MATERIAL PROVIDED: Begin

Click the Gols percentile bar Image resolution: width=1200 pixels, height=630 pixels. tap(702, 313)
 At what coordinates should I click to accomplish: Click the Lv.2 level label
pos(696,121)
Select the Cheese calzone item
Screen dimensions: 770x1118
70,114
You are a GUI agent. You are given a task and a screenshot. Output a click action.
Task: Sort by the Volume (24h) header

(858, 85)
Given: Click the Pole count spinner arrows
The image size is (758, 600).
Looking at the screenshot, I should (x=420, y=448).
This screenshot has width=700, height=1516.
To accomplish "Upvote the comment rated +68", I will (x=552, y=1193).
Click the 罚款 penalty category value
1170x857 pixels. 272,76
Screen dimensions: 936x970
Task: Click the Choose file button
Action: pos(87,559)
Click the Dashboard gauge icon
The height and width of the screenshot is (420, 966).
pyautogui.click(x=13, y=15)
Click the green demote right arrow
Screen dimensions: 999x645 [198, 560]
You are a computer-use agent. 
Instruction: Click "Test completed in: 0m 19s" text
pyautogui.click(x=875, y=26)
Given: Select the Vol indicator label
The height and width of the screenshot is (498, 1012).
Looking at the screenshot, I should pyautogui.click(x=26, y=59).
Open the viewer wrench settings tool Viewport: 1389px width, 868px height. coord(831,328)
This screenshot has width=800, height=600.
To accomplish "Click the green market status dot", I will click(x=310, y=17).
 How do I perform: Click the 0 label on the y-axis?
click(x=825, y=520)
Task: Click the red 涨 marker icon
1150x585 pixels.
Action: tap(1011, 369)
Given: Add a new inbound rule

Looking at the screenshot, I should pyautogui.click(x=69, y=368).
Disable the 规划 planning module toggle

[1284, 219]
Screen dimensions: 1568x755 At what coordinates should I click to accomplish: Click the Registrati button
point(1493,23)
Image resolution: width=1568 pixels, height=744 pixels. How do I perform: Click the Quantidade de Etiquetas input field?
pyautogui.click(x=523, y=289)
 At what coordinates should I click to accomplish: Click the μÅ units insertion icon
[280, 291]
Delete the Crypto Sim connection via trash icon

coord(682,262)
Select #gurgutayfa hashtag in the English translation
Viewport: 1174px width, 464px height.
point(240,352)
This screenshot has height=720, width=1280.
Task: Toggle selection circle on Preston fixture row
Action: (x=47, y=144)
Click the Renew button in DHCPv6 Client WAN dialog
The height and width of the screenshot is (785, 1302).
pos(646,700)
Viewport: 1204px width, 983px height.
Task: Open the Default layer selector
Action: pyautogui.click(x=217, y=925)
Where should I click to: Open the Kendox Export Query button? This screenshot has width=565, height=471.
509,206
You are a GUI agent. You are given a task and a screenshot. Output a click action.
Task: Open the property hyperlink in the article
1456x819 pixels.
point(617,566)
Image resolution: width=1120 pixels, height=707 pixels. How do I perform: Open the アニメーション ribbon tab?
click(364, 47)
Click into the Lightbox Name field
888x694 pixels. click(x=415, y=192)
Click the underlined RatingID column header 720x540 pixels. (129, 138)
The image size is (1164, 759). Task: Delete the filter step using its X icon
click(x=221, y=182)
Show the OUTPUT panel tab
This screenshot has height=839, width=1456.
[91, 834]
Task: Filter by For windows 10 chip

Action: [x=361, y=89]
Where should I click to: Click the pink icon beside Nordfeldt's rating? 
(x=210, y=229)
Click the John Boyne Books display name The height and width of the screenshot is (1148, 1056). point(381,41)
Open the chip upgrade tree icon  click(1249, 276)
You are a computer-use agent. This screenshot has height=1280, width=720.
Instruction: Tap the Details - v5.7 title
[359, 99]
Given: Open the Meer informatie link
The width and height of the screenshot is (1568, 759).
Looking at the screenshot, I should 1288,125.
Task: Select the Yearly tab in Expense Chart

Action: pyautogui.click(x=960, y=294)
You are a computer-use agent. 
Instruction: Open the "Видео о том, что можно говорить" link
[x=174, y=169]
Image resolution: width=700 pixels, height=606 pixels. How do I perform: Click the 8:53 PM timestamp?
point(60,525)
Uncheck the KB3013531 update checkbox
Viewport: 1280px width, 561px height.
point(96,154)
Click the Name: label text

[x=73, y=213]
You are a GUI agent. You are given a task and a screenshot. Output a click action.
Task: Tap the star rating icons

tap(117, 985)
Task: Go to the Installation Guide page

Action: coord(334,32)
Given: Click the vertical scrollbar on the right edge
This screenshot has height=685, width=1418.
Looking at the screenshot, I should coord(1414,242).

MATERIAL PROVIDED: End

- **TO DO**
Each record above should be given again exactly as it appears.

- **RESULT FOR THIS EXERCISE**
Click the Gols percentile bar Image resolution: width=1200 pixels, height=630 pixels. tap(702, 313)
 At what coordinates should I click to accomplish: Click the Lv.2 level label
pos(696,121)
Select the Cheese calzone item
Screen dimensions: 770x1118
70,114
You are a GUI agent. You are given a task and a screenshot. Output a click action.
Task: Sort by the Volume (24h) header

(858, 85)
Given: Click the Pole count spinner arrows
The image size is (758, 600).
Looking at the screenshot, I should (x=420, y=448).
This screenshot has width=700, height=1516.
To accomplish "Upvote the comment rated +68", I will (x=552, y=1193).
Click the 罚款 penalty category value
1170x857 pixels. 272,76
Screen dimensions: 936x970
Task: Click the Choose file button
Action: pos(87,559)
Click the Dashboard gauge icon
The height and width of the screenshot is (420, 966).
pyautogui.click(x=13, y=15)
Click the green demote right arrow
Screen dimensions: 999x645 [198, 560]
You are a computer-use agent. 
Instruction: Click "Test completed in: 0m 19s" text
pyautogui.click(x=875, y=26)
Given: Select the Vol indicator label
The height and width of the screenshot is (498, 1012).
Looking at the screenshot, I should pyautogui.click(x=26, y=59).
Open the viewer wrench settings tool Viewport: 1389px width, 868px height. coord(831,328)
This screenshot has width=800, height=600.
To accomplish "Click the green market status dot", I will click(x=310, y=17).
 How do I perform: Click the 0 label on the y-axis?
click(x=825, y=520)
Task: Click the red 涨 marker icon
1150x585 pixels.
Action: tap(1011, 369)
Given: Add a new inbound rule

Looking at the screenshot, I should pyautogui.click(x=69, y=368).
Disable the 规划 planning module toggle

[1284, 219]
Screen dimensions: 1568x755 At what coordinates should I click to accomplish: Click the Registrati button
point(1493,23)
Image resolution: width=1568 pixels, height=744 pixels. How do I perform: Click the Quantidade de Etiquetas input field?
pyautogui.click(x=523, y=289)
 At what coordinates should I click to accomplish: Click the μÅ units insertion icon
[280, 291]
Delete the Crypto Sim connection via trash icon

coord(682,262)
Select #gurgutayfa hashtag in the English translation
Viewport: 1174px width, 464px height.
point(240,352)
This screenshot has height=720, width=1280.
Task: Toggle selection circle on Preston fixture row
Action: (x=47, y=144)
Click the Renew button in DHCPv6 Client WAN dialog
The height and width of the screenshot is (785, 1302).
pos(646,700)
Viewport: 1204px width, 983px height.
Task: Open the Default layer selector
Action: pyautogui.click(x=217, y=925)
Where should I click to: Open the Kendox Export Query button? This screenshot has width=565, height=471.
509,206
You are a GUI agent. You are given a task and a screenshot. Output a click action.
Task: Open the property hyperlink in the article
1456x819 pixels.
point(617,566)
Image resolution: width=1120 pixels, height=707 pixels. How do I perform: Open the アニメーション ribbon tab?
click(364, 47)
Click into the Lightbox Name field
888x694 pixels. click(x=415, y=192)
Click the underlined RatingID column header 720x540 pixels. (129, 138)
The image size is (1164, 759). Task: Delete the filter step using its X icon
click(x=221, y=182)
Show the OUTPUT panel tab
This screenshot has height=839, width=1456.
[91, 834]
Task: Filter by For windows 10 chip

Action: [x=361, y=89]
Where should I click to: Click the pink icon beside Nordfeldt's rating? 
(x=210, y=229)
Click the John Boyne Books display name The height and width of the screenshot is (1148, 1056). point(381,41)
Open the chip upgrade tree icon  click(1249, 276)
You are a computer-use agent. This screenshot has height=1280, width=720.
Instruction: Tap the Details - v5.7 title
[359, 99]
Given: Open the Meer informatie link
The width and height of the screenshot is (1568, 759).
Looking at the screenshot, I should 1288,125.
Task: Select the Yearly tab in Expense Chart

Action: pyautogui.click(x=960, y=294)
You are a computer-use agent. 
Instruction: Open the "Видео о том, что можно говорить" link
[x=174, y=169]
Image resolution: width=700 pixels, height=606 pixels. How do I perform: Click the 8:53 PM timestamp?
point(60,525)
Uncheck the KB3013531 update checkbox
Viewport: 1280px width, 561px height.
point(96,154)
Click the Name: label text

[x=73, y=213]
You are a GUI agent. You are given a task and a screenshot. Output a click action.
Task: Tap the star rating icons

tap(117, 985)
Task: Go to the Installation Guide page

Action: coord(334,32)
Given: Click the vertical scrollbar on the right edge
This screenshot has height=685, width=1418.
Looking at the screenshot, I should coord(1414,242).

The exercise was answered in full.